Ancient Mediterranean

Digital Project

Helladic galley

Cat. No.

A88

Date

LH IIIC

Findspot

Asine, House G

Dimensions

H: 8.2 cm; Diameter: 6.5

Medium

Miniature stirrup jar. Coarse reddish clay with dull, brown-black paint

Accession Number

Nauplion Archaeological Museum 3319

References

Bass 1972: 22; Basch 1987: 146-47, fig. 309; Casson 1971: fig. 29; Delivorrias 1987: 156-157, nr 57; Frödin and Persson 1938: 300, nr 2; Kirk 1949: 117-18 (iii); Morrison and Williams 1968: 10, BA 3; Wachsmann 1981: 204-205; 1998: 140; Wedde 2000: no. 641

Ship to the right with a flat hull and high vertical posts. The keel line curves slightly upwards into a short cutwater. The stempost is S-shaped, terminating in a slightly incurving horn decorated with six vertical strokes on its inner edge. Vertical stern painted as two parallel lines connected by five horizontal posts. This somewhat rectangular structure possibly represents the aftercastle. A horizontal line flaring into a club-like terminal should be understood as the steering-oar. Horizontal line above the keel like is the gunwale, with eleven sub-vertical strokes along the keel line representing oars. The mast is well aft of amidships, with a sail decorated with a net pattern located in front of it. This indicates a construction from a collection of small panels that were sewn together.

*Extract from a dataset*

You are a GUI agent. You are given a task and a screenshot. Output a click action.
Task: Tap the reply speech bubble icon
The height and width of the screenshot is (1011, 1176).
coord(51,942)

The ship is schematic enough to cause disagreements as to which side is the bow and which is the stern. Kirk and Williams think the ship faces left, with the long projection on the left representing a ram. Majority opinion however, including Casson, Bass, Basch, Wachsmann, and Wedde, argues that the ship faces right. Some of the considerations that reinforce this hypothesis include: 1) similar observable quarter rudder occasionally strung directly behind the ship on some ship graffiti; 2) if the thick vertical line in the center is a mast, the sail is shown billowing to the right; 3) horizontal projections on the inboard side of the stempost similar to ones painted on the stempost of a contemporaneous askos ship model from Cyprus (Wachsmann 1998: 140). The incurving stempost device could be a predecessor of the typical horn seen on Geometric ships, an observation previously made by Dakoronia (Dakoronia 1990: 118).

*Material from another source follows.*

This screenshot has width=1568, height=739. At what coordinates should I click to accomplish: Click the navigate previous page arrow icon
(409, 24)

Basch, L. 1987. Le musée imaginaire de la marine antique. Athens: Institut Hellénique pour la preservation de la tradition nautique.

Bass, G.F. 1972. A History of Seafaring based on Underwater Archaeology. London: Thames and Hudson.

Casson, L. 1971. Ships and Seamanship in the Ancient World. Princeton: Princeton University Press.

Delivorrias, A. (ed.) 1987. Greece and the Sea. Catalogue of the exhibition organized by: the Greek Ministry of Culture, the Benaki Museum, the National Foundation De Nieuwe Kerk, Amsterdam, in honour of Amsterdam Cultural Capital of Europe 1987. Athens.

Frödin, O. and A. W. Persson 1938. Asine. Results of the Swedish Excavations 1922-1930. Stockholm.

Kirk, G.S. 1949. “Ships on Geometric Vases.” BSA 44: 93-153, pls. 38-40.

Morrison, J.S. and R.T. Williams. 1968. Greek Oared Ships: 900-322 B.C. Cambridge: Cambridge University Press.

Wachsmann, S. 1981. “The Ships of the Sea People,” IJNA 10: 187-220.

―――. 1998. Seagoing Ships & Seamanship in the Bronze Age Levant. College Station, TX: Texas A&M University Press.

Wedde, M. 2000. Towards a Hermeneutics of Aegean Bronze Age Ship Imagery. Peleus Studien zur Archäologie und Geschichte Griechenlands und Zyperns, vol. 6. Bibliopolis: Mannheim and Möhnsee.